After locating the line with "Where should I", repeat it and every following line to the end of the listing, exactly. Omit the pictures.
** Opening Record extracts block **
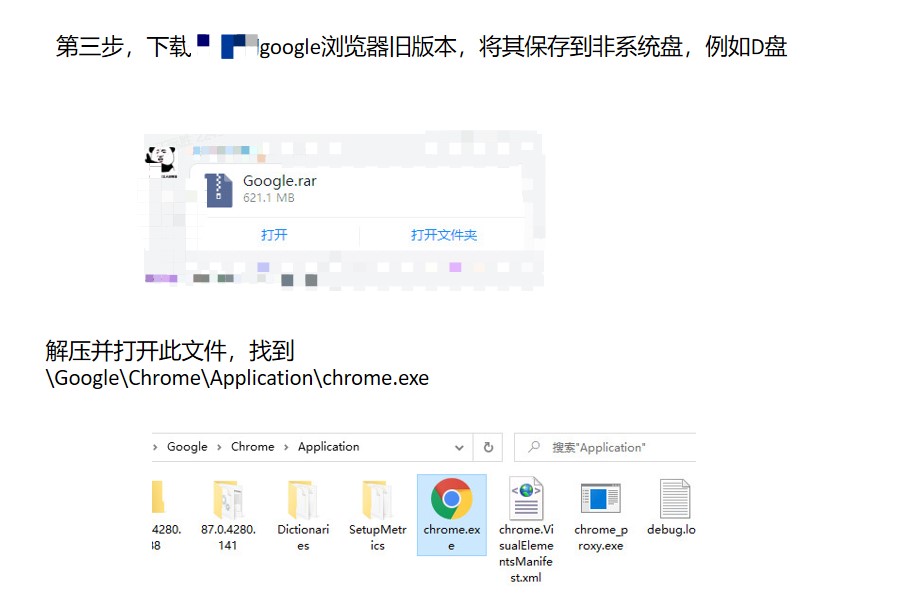The width and height of the screenshot is (907, 610).
Task: Navigate to the Chrome breadcrumb segment
Action: [253, 447]
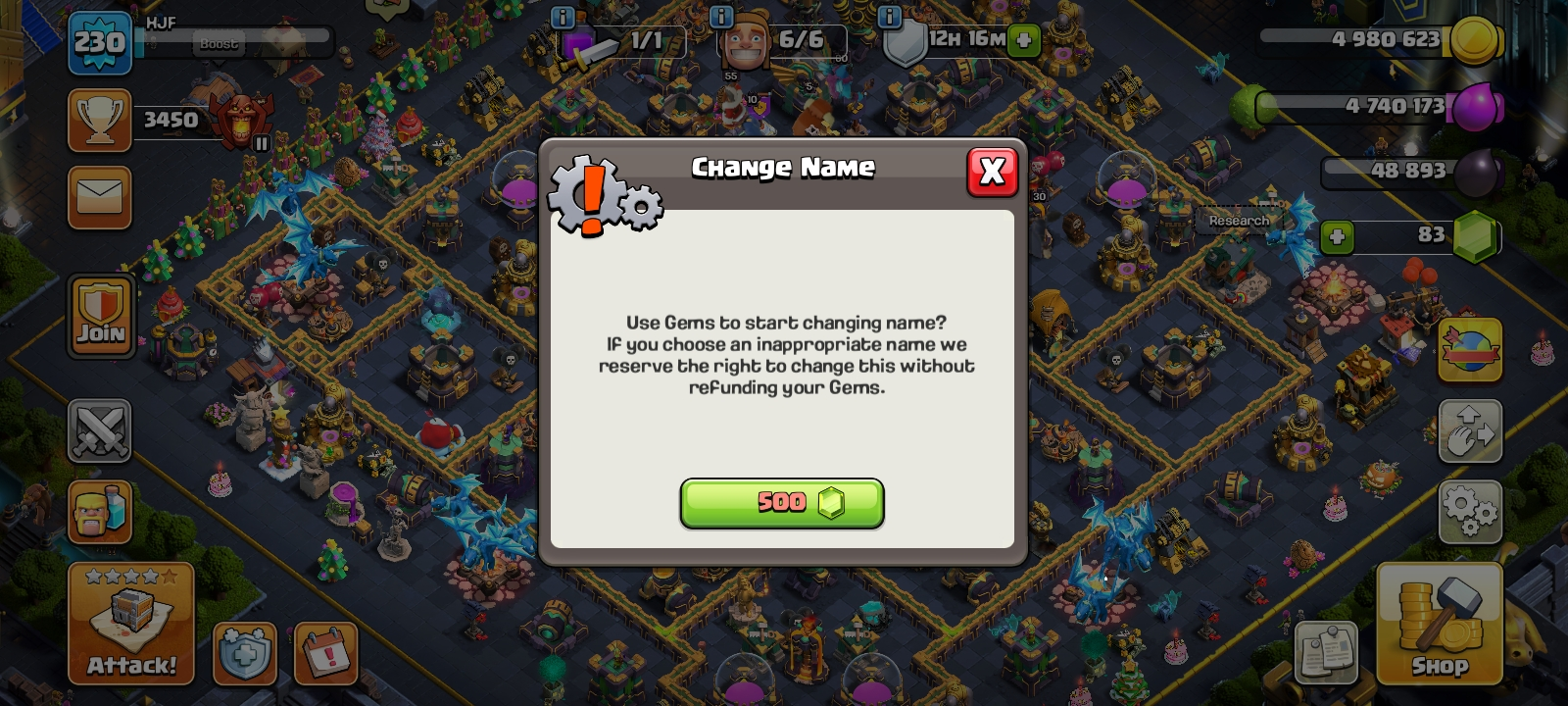
Task: Show builder info above 6/6 counter
Action: (x=721, y=17)
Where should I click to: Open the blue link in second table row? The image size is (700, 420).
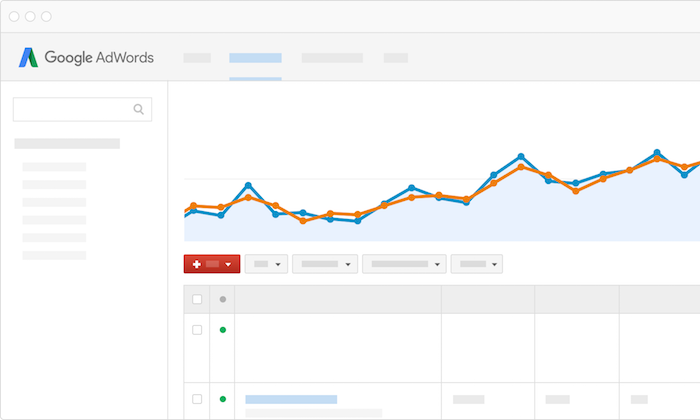point(291,399)
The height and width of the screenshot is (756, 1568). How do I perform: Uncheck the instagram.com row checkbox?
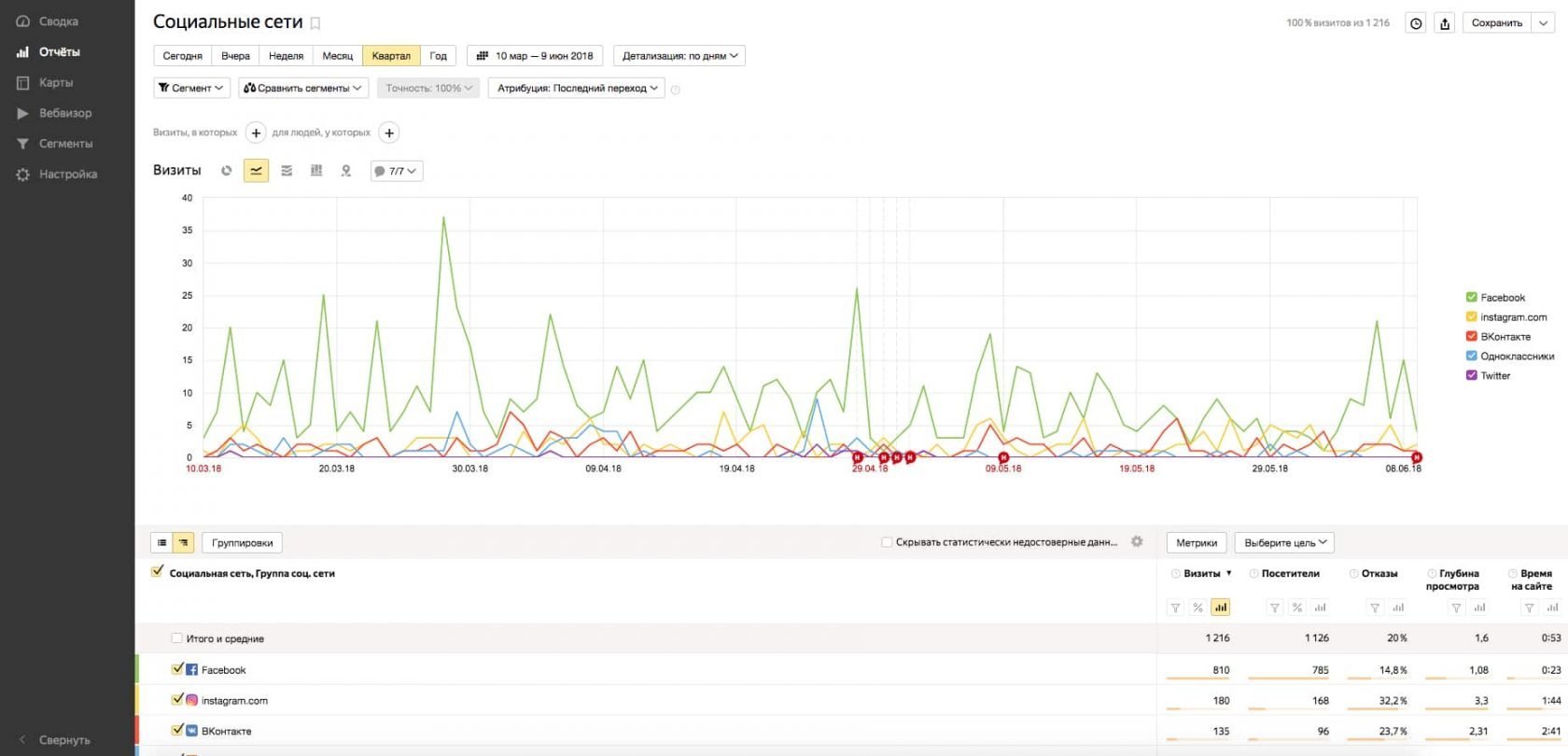coord(177,700)
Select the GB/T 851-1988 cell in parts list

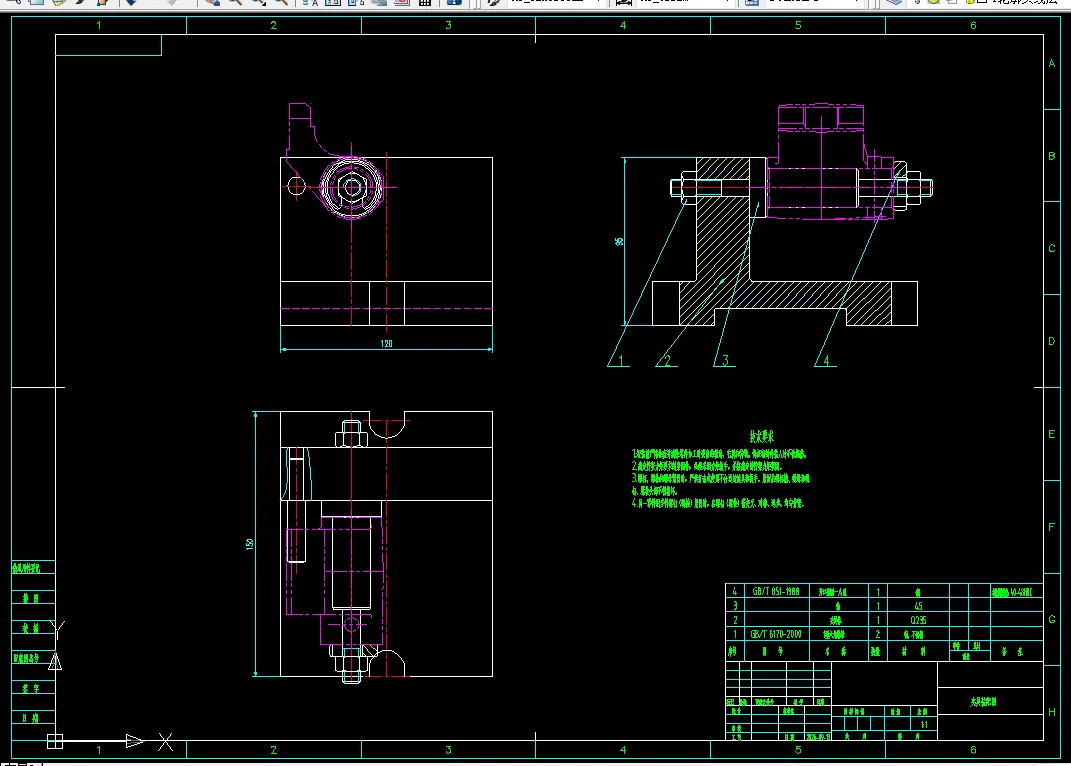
** Closing Record extracts block **
◆ **Result of this task**:
Where should I click to: Open the blue link in second table row? The image size is (700, 420).
point(291,399)
The height and width of the screenshot is (756, 1568). How do I perform: Uncheck the instagram.com row checkbox?
coord(177,700)
Select the GB/T 851-1988 cell in parts list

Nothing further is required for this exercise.